From   "Nick Cox" <[email protected]>
To   <[email protected]>
Subject   RE: st: Residual and influence diagnostics for conditional logistic regression
Date   Thu, 20 Oct 2005 18:09:46 +0100

We are both right here. 

-search- without options searches for keywords in a 
specific sense as explained in the documentation. 

-findit- or -search, all- adds an extra search of 
the internet, or strictly of a database produced 
daily by a search conducted by StataCorp software. 

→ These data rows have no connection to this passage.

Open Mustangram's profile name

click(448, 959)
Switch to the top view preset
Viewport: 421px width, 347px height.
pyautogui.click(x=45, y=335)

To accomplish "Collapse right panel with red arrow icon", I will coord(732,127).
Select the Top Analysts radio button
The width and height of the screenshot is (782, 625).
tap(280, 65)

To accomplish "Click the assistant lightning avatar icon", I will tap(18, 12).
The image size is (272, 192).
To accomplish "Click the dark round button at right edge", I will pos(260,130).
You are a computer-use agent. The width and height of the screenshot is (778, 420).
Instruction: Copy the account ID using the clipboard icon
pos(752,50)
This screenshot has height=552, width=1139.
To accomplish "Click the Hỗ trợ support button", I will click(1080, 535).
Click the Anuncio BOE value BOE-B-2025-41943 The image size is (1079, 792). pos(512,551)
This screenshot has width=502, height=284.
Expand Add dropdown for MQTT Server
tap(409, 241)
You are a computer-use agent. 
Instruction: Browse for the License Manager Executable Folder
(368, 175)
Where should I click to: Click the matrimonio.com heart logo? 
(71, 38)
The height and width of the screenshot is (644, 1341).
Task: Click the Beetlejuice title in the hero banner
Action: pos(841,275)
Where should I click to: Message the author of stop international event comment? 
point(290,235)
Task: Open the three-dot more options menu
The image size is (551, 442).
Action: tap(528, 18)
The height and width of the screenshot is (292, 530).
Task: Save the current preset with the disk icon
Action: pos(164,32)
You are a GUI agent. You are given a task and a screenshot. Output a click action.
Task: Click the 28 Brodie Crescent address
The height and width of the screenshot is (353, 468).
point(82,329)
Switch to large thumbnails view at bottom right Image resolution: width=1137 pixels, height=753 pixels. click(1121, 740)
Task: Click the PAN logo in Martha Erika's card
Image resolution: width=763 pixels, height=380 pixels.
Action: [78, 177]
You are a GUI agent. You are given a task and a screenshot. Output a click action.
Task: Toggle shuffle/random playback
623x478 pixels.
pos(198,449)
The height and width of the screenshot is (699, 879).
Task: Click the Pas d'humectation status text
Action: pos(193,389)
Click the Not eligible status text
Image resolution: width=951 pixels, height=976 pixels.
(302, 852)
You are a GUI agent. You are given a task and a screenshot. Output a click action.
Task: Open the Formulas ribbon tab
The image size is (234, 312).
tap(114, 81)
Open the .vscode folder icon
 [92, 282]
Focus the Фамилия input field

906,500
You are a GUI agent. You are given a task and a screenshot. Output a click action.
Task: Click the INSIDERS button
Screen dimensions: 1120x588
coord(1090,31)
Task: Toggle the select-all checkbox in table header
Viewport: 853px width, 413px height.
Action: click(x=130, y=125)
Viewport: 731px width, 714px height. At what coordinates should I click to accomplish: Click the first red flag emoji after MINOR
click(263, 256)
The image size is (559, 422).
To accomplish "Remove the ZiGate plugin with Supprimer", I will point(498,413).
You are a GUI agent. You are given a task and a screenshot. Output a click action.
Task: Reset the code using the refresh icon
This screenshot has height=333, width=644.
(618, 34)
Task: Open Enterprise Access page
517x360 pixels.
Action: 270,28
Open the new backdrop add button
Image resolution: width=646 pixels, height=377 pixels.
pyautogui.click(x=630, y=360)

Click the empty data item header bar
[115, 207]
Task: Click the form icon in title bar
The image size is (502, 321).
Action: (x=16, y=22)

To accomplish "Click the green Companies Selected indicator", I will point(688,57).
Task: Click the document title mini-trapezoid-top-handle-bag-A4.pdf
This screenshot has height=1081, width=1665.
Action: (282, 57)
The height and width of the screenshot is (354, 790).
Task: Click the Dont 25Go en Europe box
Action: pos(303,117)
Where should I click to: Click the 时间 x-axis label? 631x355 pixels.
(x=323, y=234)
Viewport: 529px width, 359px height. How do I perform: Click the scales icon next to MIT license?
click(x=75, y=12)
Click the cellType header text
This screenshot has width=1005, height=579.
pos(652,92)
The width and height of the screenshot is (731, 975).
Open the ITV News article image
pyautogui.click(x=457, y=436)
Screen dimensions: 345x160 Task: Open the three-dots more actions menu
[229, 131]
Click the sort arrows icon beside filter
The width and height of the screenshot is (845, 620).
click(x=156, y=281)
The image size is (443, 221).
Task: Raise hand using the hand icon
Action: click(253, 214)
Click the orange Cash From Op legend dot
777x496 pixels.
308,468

You are totally correct that the visibility of 
user-written software depends on the words 
employed by Stata user-programmers to describe 
their programs. 

Nick 
[email protected] 

Dupont, William
 
> Nick
> 
> I am a little confused as to who can and should do what.  Perhaps I am
> using "keyword" incorrectly.  However, it is currently possible to use
> -findit- to find user-written programs that have not been published in
> STB or SJ by searching for "keywords".  In fact, brief experimentation
> suggests that -findit- can find any phrase that is given in a 
> program's
> help file.
> 
> For example I submitted a program to calculate restricted 
> cubic splines
> to the RePEc data base.  To date, this program has not been 
> described in
> either STB or SJ.  However,
> -findit cubic splines- finds the program without difficulty.  My help
> file contains the phrase -implicitly specifies k knots 
> located at xvar-
> .  The command
> 
> -findit implicitly specifies k knots located at xvar-
> 
> immediately finds this program.  Hence, I infer that as long 
> as authors
> put appropriate keywords or phrases in their help file, users will be
> able to find their programs using -findit-.
> 
> Incidentally, Ronna Cong does not mention conditional logistic
> regression in her help file.  She does mention "Delta-Beta influence
> statistics" and -findit- finds her program using this phrase.
> 
> I guess what I should have said was to urge all authors who contribute
> programs to the Stata community to include lots of helpful 
> keywords and
> phrases in their documentation.  If I am correct that 
> -findit- searches
> all contributed help files for matches, then this fact is of value for
> the Stata community to know.
 
Nick Cox
 
> The Statalist FAQ advises that 
> 
> "User-written programs accessible from the StataCorp web site have
> essentially the same status as those published on Statalist. Their
> posting there is basically a matter of convenience to users and is not
> an official endorsement by StataCorp." 
> 
> Strictly speaking, I believe that this applies even to those programs
> that happen to have been written by people who were at the time of
> publication employees of StataCorp, in this case Ronna Cong. 
> 
> As a consequence, programs such as -clfit- on
> http://www.stata.com/users/ are not represented by any 
> keywords at all,
> in so far as they are not included in entries in the *.key files,
> explained in the help for -keyfiles-, which are what -search- [narrow
> sense] examines. 
> 
> Only if you use -findit- or -search, all- will you find 
> -clfit-, but not
> because of its keywords, but because of write-ups at that website that
> are detected by an internet search. 
> 
> This is not to disagree with Bill on
> the merits of -clfit-. But it is clear that there is no way that
> user-written programs, other than those published via the STB 
> or SJ, can
> systematically and practically be included in the .key files.